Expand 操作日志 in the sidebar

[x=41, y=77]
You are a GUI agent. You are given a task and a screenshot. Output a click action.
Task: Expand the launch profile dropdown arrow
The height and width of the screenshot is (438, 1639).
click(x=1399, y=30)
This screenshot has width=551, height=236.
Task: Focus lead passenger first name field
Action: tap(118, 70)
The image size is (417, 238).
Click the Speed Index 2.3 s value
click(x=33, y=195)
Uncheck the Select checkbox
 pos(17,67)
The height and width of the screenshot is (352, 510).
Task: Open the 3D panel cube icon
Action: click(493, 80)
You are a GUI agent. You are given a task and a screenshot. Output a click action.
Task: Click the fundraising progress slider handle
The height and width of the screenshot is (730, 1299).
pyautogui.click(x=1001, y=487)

==

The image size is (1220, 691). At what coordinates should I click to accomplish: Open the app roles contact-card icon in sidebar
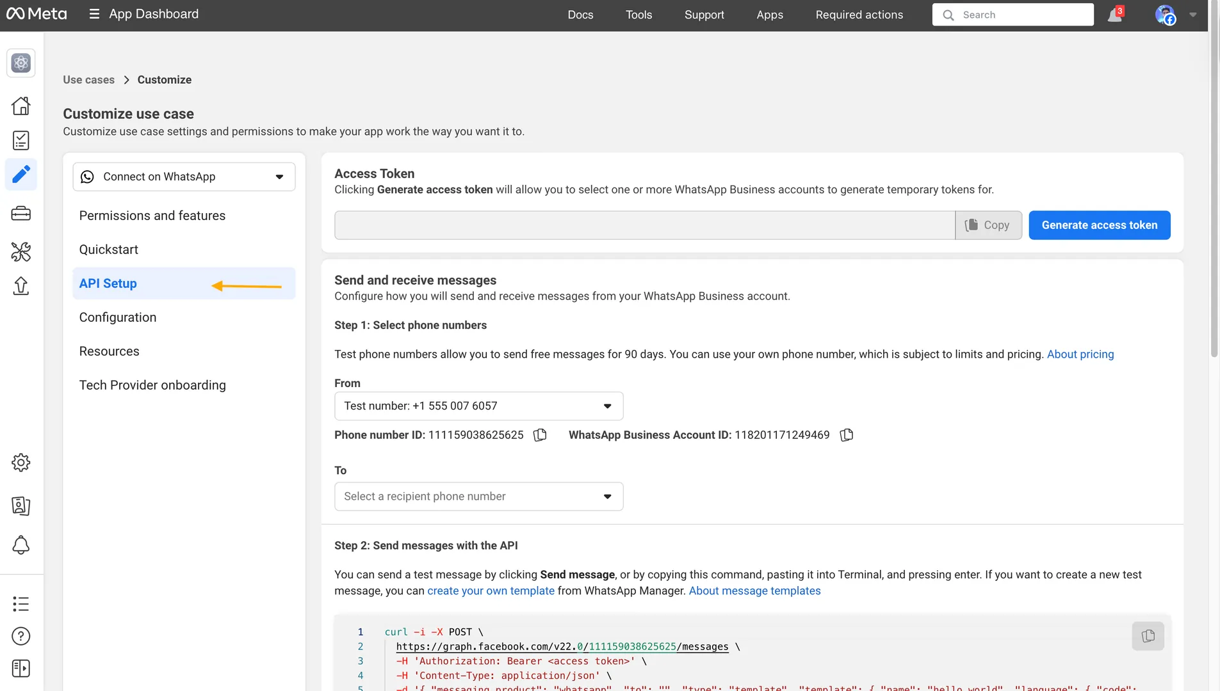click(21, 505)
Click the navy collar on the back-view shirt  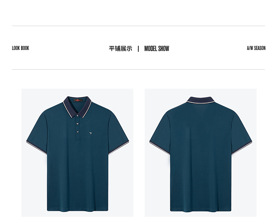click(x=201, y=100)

Aim.
Reproduce the items line for line, starting at the line that contains "Expand 操作日志 in the sidebar" and stopping after the line that contains "pyautogui.click(x=1001, y=487)".

Expected answer.
Expand 操作日志 in the sidebar

[x=41, y=77]
You are a GUI agent. You are given a task and a screenshot. Output a click action.
Task: Expand the launch profile dropdown arrow
The height and width of the screenshot is (438, 1639).
click(x=1399, y=30)
This screenshot has width=551, height=236.
Task: Focus lead passenger first name field
Action: tap(118, 70)
The image size is (417, 238).
Click the Speed Index 2.3 s value
click(x=33, y=195)
Uncheck the Select checkbox
 pos(17,67)
The height and width of the screenshot is (352, 510).
Task: Open the 3D panel cube icon
Action: click(493, 80)
You are a GUI agent. You are given a task and a screenshot. Output a click action.
Task: Click the fundraising progress slider handle
The height and width of the screenshot is (730, 1299).
pyautogui.click(x=1001, y=487)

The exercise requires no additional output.